◆ Task directions
Nothing but the lines from the one with "Where should I" through the end of the listing should be reproduced, each exactly and with pictures omitted.
══════════
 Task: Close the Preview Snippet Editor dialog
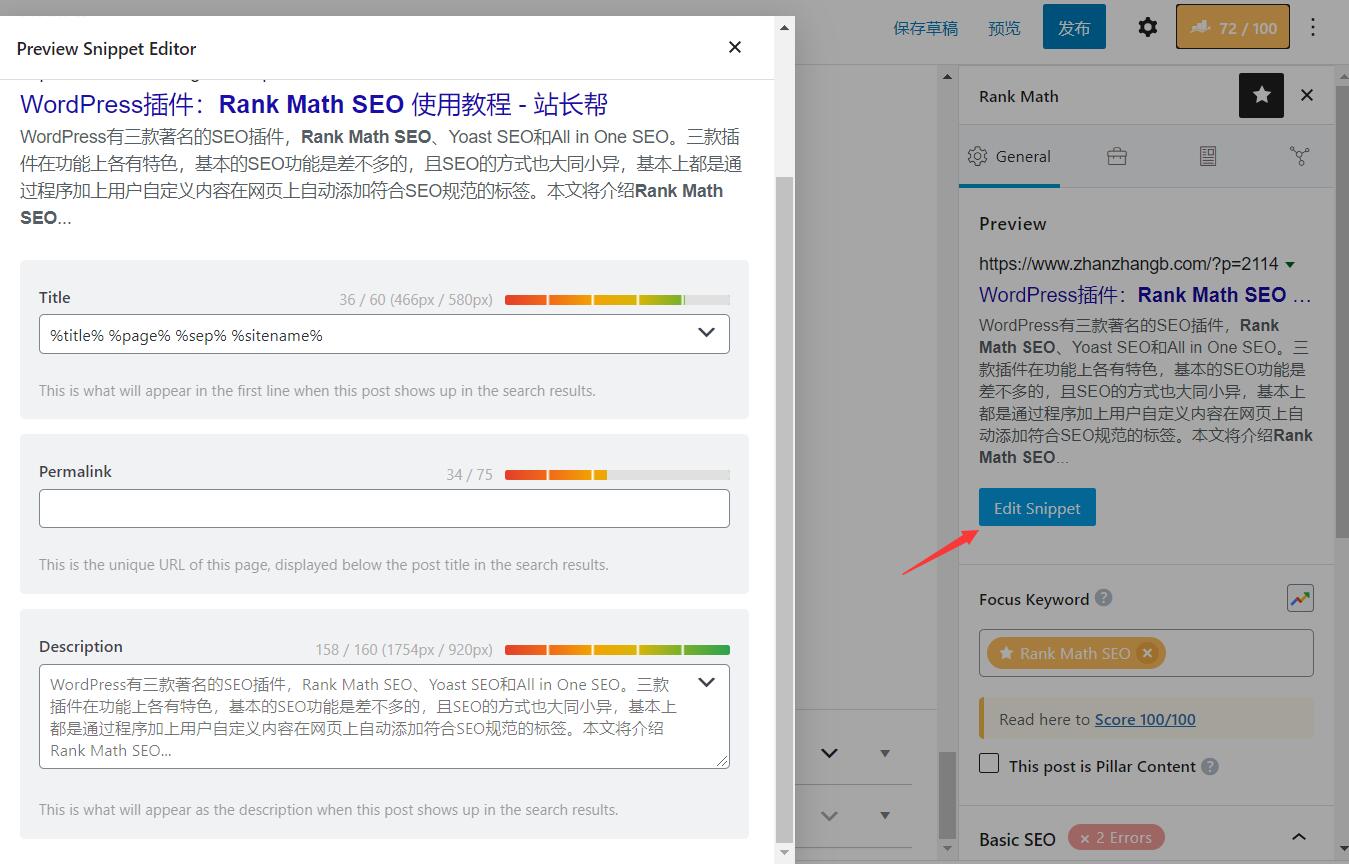[x=735, y=47]
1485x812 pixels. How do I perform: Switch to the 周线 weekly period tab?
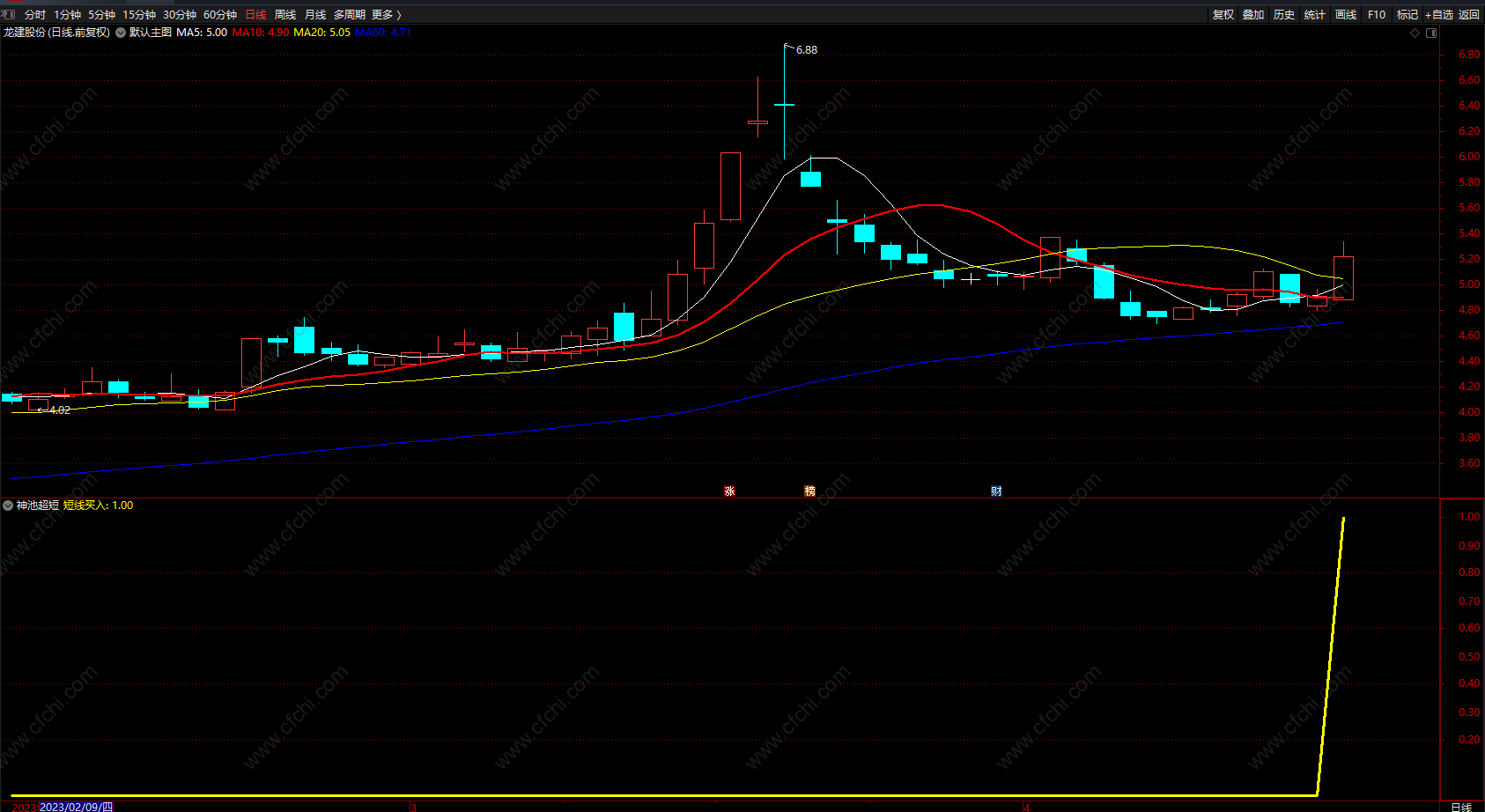[x=285, y=15]
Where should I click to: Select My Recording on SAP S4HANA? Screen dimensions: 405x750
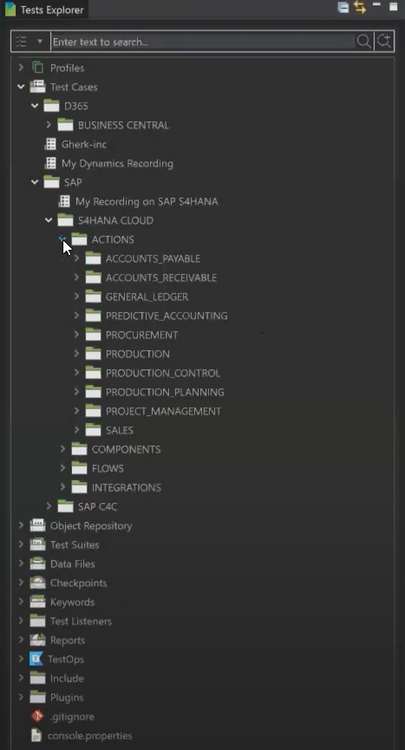[x=146, y=201]
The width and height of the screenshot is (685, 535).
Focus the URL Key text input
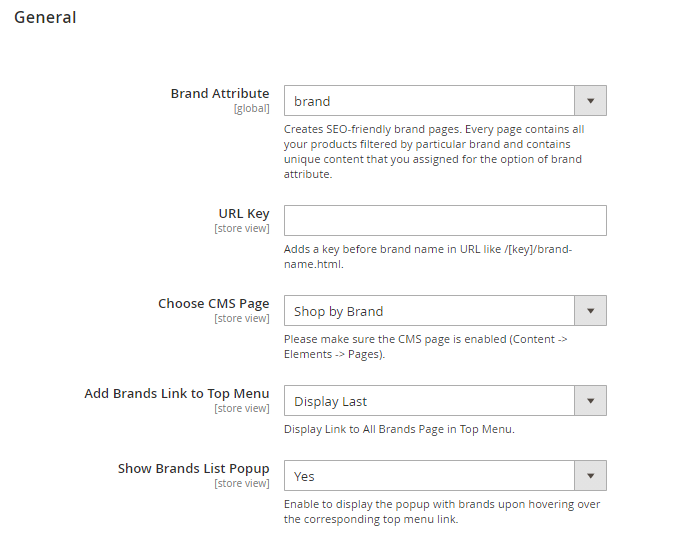(445, 221)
══════════
◆ Your solution
Where should I click to: Select My Recording on SAP S4HANA? Screen dimensions: 405x750
[x=146, y=201]
The width and height of the screenshot is (685, 535).
Focus the URL Key text input
(445, 221)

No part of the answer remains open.